Saved entries:
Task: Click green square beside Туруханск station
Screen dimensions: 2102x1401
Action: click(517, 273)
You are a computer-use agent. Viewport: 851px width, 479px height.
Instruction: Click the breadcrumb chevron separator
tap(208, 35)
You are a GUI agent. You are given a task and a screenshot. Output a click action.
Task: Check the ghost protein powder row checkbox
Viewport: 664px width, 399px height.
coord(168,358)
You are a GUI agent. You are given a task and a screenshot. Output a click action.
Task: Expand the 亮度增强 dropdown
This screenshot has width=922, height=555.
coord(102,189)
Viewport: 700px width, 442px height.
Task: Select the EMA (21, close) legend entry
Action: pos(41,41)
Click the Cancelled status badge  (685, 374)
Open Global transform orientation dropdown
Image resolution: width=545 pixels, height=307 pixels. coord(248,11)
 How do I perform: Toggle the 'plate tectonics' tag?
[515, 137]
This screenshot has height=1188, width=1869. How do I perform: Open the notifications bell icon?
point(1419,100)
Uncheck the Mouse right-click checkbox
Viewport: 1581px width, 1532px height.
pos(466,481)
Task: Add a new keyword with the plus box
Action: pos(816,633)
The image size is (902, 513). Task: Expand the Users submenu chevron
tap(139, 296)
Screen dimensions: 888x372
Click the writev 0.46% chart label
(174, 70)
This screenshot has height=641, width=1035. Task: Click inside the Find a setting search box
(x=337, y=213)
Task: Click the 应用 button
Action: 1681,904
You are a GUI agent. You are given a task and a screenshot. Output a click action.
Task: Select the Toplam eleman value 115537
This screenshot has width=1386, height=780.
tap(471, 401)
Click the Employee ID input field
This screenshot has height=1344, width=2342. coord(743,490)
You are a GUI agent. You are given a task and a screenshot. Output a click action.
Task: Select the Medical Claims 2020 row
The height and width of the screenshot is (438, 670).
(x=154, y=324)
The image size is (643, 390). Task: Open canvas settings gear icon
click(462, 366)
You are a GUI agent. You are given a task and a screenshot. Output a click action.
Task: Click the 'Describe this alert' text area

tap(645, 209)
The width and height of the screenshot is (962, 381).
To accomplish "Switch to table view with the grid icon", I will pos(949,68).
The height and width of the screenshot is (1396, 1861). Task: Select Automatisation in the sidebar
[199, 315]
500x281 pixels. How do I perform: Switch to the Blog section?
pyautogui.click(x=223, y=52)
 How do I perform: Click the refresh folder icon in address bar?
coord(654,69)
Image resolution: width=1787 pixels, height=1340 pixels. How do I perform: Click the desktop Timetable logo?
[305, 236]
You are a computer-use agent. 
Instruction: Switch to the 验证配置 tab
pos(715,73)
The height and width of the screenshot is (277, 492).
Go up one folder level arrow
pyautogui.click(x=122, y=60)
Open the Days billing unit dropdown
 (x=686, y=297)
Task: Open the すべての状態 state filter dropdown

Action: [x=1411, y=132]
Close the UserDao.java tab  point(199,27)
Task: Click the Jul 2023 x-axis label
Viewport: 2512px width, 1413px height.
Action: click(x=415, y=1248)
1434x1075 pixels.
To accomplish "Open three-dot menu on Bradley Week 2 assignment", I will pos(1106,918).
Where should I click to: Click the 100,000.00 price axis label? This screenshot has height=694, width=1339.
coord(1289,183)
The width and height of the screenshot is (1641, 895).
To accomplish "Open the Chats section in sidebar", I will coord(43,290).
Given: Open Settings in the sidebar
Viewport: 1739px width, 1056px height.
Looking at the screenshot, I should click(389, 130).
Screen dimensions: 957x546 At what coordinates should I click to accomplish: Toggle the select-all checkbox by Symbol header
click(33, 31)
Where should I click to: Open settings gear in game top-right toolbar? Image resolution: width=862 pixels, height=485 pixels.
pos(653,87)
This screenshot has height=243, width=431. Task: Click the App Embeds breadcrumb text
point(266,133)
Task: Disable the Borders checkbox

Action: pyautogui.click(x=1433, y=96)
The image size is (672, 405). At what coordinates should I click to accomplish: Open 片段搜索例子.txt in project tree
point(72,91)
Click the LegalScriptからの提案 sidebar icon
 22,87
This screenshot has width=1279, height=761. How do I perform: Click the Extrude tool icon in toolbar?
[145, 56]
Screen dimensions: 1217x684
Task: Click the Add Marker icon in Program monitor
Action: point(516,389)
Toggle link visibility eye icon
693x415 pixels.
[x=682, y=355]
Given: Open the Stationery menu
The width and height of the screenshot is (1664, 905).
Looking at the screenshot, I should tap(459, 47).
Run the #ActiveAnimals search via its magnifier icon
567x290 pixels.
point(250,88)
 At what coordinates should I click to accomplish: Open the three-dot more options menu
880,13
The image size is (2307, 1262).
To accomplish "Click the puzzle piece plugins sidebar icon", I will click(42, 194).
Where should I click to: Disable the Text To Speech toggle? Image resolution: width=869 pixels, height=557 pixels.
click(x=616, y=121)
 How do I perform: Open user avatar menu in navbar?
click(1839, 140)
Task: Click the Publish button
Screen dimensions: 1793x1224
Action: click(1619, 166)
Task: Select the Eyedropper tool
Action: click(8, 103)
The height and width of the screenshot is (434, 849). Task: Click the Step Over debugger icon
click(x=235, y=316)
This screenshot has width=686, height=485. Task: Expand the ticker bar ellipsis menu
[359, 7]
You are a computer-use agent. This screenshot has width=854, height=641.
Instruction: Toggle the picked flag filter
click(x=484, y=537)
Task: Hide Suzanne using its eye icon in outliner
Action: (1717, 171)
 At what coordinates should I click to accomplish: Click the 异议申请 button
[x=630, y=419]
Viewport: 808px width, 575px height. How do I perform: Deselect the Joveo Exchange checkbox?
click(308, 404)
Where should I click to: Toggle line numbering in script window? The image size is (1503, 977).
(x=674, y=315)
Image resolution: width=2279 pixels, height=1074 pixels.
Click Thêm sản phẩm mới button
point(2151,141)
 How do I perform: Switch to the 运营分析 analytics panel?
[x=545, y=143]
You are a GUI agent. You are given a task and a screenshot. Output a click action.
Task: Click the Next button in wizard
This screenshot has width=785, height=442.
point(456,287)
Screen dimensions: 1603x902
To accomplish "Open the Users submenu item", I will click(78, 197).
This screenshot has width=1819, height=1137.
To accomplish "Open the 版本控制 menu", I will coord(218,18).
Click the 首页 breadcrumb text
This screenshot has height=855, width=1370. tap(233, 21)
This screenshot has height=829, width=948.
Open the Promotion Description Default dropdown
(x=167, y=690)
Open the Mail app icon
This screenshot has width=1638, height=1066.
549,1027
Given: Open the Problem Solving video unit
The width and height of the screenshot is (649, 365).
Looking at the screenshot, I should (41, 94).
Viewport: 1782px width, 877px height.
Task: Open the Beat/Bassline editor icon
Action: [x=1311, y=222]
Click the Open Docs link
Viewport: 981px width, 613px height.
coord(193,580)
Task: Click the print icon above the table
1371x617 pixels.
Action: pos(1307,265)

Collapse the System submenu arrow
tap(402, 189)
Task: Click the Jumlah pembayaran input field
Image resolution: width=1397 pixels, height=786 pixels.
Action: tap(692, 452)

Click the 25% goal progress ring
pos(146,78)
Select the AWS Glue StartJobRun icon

| WHAT TO PRODUCE |
Output only an exact transcription of the lines above from the one with "Click the writev 0.46% chart label" up to and including the one with "The width and height of the screenshot is (962, 381).".

| RESPONSE AREA |
Click the writev 0.46% chart label
(174, 70)
This screenshot has height=641, width=1035. Task: Click inside the Find a setting search box
(x=337, y=213)
Task: Click the 应用 button
Action: 1681,904
You are a GUI agent. You are given a task and a screenshot. Output a click action.
Task: Select the Toplam eleman value 115537
This screenshot has width=1386, height=780.
tap(471, 401)
Click the Employee ID input field
This screenshot has height=1344, width=2342. coord(743,490)
You are a GUI agent. You are given a task and a screenshot. Output a click action.
Task: Select the Medical Claims 2020 row
The height and width of the screenshot is (438, 670).
(x=154, y=324)
The image size is (643, 390). Task: Open canvas settings gear icon
click(462, 366)
You are a GUI agent. You are given a task and a screenshot. Output a click action.
Task: Click the 'Describe this alert' text area

tap(645, 209)
The width and height of the screenshot is (962, 381).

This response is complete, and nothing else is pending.